* [DATA PROVIDED]
+++

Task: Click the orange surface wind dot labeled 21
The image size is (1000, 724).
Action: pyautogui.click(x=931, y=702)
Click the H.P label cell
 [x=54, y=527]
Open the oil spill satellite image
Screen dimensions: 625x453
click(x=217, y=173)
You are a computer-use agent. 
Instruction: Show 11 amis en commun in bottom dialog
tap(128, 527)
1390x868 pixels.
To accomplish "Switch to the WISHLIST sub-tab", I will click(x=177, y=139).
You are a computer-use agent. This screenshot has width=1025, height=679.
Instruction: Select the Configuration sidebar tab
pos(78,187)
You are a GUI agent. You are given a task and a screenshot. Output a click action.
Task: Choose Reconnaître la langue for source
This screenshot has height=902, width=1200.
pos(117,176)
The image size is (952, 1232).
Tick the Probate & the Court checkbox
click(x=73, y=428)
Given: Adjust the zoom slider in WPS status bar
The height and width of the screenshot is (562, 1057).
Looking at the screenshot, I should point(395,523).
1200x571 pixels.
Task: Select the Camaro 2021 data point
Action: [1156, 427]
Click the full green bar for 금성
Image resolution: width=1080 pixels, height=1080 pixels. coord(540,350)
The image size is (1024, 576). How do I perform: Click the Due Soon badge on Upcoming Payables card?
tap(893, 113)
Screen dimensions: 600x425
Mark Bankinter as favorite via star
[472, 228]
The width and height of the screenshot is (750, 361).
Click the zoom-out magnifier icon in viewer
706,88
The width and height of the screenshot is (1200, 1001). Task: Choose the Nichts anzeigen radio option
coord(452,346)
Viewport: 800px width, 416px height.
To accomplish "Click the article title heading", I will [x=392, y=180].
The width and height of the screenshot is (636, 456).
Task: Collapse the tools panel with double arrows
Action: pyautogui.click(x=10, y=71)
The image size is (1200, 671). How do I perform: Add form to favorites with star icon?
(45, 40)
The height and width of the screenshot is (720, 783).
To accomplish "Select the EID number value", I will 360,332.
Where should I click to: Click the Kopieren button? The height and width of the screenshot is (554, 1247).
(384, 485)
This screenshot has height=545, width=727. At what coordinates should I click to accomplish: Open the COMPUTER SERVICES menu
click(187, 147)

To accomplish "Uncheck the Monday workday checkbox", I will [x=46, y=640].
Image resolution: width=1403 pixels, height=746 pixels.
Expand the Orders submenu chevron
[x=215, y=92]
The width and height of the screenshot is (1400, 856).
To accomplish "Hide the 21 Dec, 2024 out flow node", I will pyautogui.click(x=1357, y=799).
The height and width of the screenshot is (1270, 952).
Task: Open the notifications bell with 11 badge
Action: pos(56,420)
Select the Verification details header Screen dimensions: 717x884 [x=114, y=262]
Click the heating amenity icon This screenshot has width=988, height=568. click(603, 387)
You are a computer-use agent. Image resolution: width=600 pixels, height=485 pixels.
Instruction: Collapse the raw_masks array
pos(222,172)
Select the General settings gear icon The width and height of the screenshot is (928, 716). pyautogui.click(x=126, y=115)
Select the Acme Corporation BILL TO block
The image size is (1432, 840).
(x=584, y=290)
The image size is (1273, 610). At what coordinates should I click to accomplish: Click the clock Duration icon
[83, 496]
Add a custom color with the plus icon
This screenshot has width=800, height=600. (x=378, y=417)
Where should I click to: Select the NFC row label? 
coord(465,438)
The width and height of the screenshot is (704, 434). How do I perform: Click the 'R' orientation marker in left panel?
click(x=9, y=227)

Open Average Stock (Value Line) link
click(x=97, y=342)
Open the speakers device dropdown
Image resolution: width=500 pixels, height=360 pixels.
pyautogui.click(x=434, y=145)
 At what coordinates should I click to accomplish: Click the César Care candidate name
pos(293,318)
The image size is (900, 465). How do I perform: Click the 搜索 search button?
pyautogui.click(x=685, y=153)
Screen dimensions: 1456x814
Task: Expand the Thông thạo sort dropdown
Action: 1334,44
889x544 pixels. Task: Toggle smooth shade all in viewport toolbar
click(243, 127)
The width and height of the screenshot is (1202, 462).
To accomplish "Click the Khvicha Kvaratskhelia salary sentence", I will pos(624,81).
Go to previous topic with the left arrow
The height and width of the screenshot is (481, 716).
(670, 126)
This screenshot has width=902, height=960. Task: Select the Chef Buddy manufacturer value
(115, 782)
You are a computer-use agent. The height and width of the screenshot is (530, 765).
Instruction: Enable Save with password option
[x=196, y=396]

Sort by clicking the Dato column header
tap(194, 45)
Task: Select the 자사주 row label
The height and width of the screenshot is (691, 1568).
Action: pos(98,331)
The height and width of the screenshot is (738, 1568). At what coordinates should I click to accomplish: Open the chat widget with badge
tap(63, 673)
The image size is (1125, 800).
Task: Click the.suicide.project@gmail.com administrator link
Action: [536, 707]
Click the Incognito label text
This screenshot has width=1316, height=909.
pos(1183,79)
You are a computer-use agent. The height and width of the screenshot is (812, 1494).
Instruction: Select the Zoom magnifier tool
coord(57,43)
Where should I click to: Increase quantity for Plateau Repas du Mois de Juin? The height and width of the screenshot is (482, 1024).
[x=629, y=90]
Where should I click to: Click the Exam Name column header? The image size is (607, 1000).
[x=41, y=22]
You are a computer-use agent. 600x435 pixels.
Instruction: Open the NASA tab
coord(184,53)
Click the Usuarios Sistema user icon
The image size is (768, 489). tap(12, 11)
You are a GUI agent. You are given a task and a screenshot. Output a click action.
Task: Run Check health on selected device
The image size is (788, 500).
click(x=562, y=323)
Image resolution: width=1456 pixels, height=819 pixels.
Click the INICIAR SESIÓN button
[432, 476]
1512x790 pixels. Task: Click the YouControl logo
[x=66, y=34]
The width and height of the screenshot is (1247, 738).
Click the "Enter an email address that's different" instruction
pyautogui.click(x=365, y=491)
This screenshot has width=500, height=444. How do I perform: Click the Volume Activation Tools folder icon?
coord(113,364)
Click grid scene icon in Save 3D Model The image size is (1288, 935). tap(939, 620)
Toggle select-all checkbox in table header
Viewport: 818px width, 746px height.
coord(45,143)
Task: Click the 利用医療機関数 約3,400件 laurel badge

+++

* [PROBLEM TO WORK ON] Write the records out again so that each one matches the original exactly.

* [THE ANSWER]
Task: Click the orange surface wind dot labeled 21
The image size is (1000, 724).
Action: pyautogui.click(x=931, y=702)
Click the H.P label cell
 [x=54, y=527]
Open the oil spill satellite image
Screen dimensions: 625x453
click(x=217, y=173)
You are a computer-use agent. 
Instruction: Show 11 amis en commun in bottom dialog
tap(128, 527)
1390x868 pixels.
To accomplish "Switch to the WISHLIST sub-tab", I will click(x=177, y=139).
You are a computer-use agent. This screenshot has width=1025, height=679.
Instruction: Select the Configuration sidebar tab
pos(78,187)
You are a GUI agent. You are given a task and a screenshot. Output a click action.
Task: Choose Reconnaître la langue for source
This screenshot has height=902, width=1200.
pos(117,176)
The image size is (952, 1232).
Tick the Probate & the Court checkbox
click(x=73, y=428)
Given: Adjust the zoom slider in WPS status bar
The height and width of the screenshot is (562, 1057).
Looking at the screenshot, I should point(395,523).
1200x571 pixels.
Task: Select the Camaro 2021 data point
Action: [1156, 427]
Click the full green bar for 금성
Image resolution: width=1080 pixels, height=1080 pixels. coord(540,350)
The image size is (1024, 576). How do I perform: Click the Due Soon badge on Upcoming Payables card?
tap(893, 113)
Screen dimensions: 600x425
Mark Bankinter as favorite via star
[472, 228]
The width and height of the screenshot is (750, 361).
Click the zoom-out magnifier icon in viewer
706,88
The width and height of the screenshot is (1200, 1001). Task: Choose the Nichts anzeigen radio option
coord(452,346)
Viewport: 800px width, 416px height.
To accomplish "Click the article title heading", I will [x=392, y=180].
The width and height of the screenshot is (636, 456).
Task: Collapse the tools panel with double arrows
Action: pyautogui.click(x=10, y=71)
The image size is (1200, 671). How do I perform: Add form to favorites with star icon?
(45, 40)
The height and width of the screenshot is (720, 783).
To accomplish "Select the EID number value", I will 360,332.
Where should I click to: Click the Kopieren button? The height and width of the screenshot is (554, 1247).
(384, 485)
This screenshot has height=545, width=727. At what coordinates should I click to accomplish: Open the COMPUTER SERVICES menu
click(187, 147)

To accomplish "Uncheck the Monday workday checkbox", I will [x=46, y=640].
Image resolution: width=1403 pixels, height=746 pixels.
Expand the Orders submenu chevron
[x=215, y=92]
The width and height of the screenshot is (1400, 856).
To accomplish "Hide the 21 Dec, 2024 out flow node", I will pyautogui.click(x=1357, y=799).
The height and width of the screenshot is (1270, 952).
Task: Open the notifications bell with 11 badge
Action: pos(56,420)
Select the Verification details header Screen dimensions: 717x884 [x=114, y=262]
Click the heating amenity icon This screenshot has width=988, height=568. click(603, 387)
You are a computer-use agent. Image resolution: width=600 pixels, height=485 pixels.
Instruction: Collapse the raw_masks array
pos(222,172)
Select the General settings gear icon The width and height of the screenshot is (928, 716). pyautogui.click(x=126, y=115)
Select the Acme Corporation BILL TO block
The image size is (1432, 840).
(x=584, y=290)
The image size is (1273, 610). At what coordinates should I click to accomplish: Click the clock Duration icon
[83, 496]
Add a custom color with the plus icon
This screenshot has width=800, height=600. (x=378, y=417)
Where should I click to: Select the NFC row label? 
coord(465,438)
The width and height of the screenshot is (704, 434). How do I perform: Click the 'R' orientation marker in left panel?
click(x=9, y=227)

Open Average Stock (Value Line) link
click(x=97, y=342)
Open the speakers device dropdown
Image resolution: width=500 pixels, height=360 pixels.
pyautogui.click(x=434, y=145)
 At what coordinates should I click to accomplish: Click the César Care candidate name
pos(293,318)
The image size is (900, 465). How do I perform: Click the 搜索 search button?
pyautogui.click(x=685, y=153)
Screen dimensions: 1456x814
Task: Expand the Thông thạo sort dropdown
Action: 1334,44
889x544 pixels. Task: Toggle smooth shade all in viewport toolbar
click(243, 127)
The width and height of the screenshot is (1202, 462).
To accomplish "Click the Khvicha Kvaratskhelia salary sentence", I will pos(624,81).
Go to previous topic with the left arrow
The height and width of the screenshot is (481, 716).
(670, 126)
This screenshot has width=902, height=960. Task: Select the Chef Buddy manufacturer value
(115, 782)
You are a computer-use agent. The height and width of the screenshot is (530, 765).
Instruction: Enable Save with password option
[x=196, y=396]

Sort by clicking the Dato column header
tap(194, 45)
Task: Select the 자사주 row label
The height and width of the screenshot is (691, 1568).
Action: pos(98,331)
The height and width of the screenshot is (738, 1568). At what coordinates should I click to accomplish: Open the chat widget with badge
tap(63, 673)
The image size is (1125, 800).
Task: Click the.suicide.project@gmail.com administrator link
Action: [536, 707]
Click the Incognito label text
This screenshot has width=1316, height=909.
pos(1183,79)
You are a computer-use agent. The height and width of the screenshot is (812, 1494).
Instruction: Select the Zoom magnifier tool
coord(57,43)
Where should I click to: Increase quantity for Plateau Repas du Mois de Juin? The height and width of the screenshot is (482, 1024).
[x=629, y=90]
Where should I click to: Click the Exam Name column header? The image size is (607, 1000).
[x=41, y=22]
You are a computer-use agent. 600x435 pixels.
Instruction: Open the NASA tab
coord(184,53)
Click the Usuarios Sistema user icon
The image size is (768, 489). tap(12, 11)
You are a GUI agent. You are given a task and a screenshot. Output a click action.
Task: Run Check health on selected device
The image size is (788, 500).
click(x=562, y=323)
Image resolution: width=1456 pixels, height=819 pixels.
Click the INICIAR SESIÓN button
[432, 476]
1512x790 pixels. Task: Click the YouControl logo
[x=66, y=34]
The width and height of the screenshot is (1247, 738).
Click the "Enter an email address that's different" instruction
pyautogui.click(x=365, y=491)
This screenshot has width=500, height=444. How do I perform: Click the Volume Activation Tools folder icon?
coord(113,364)
Click grid scene icon in Save 3D Model The image size is (1288, 935). tap(939, 620)
Toggle select-all checkbox in table header
Viewport: 818px width, 746px height.
coord(45,143)
Task: Click the 利用医療機関数 約3,400件 laurel badge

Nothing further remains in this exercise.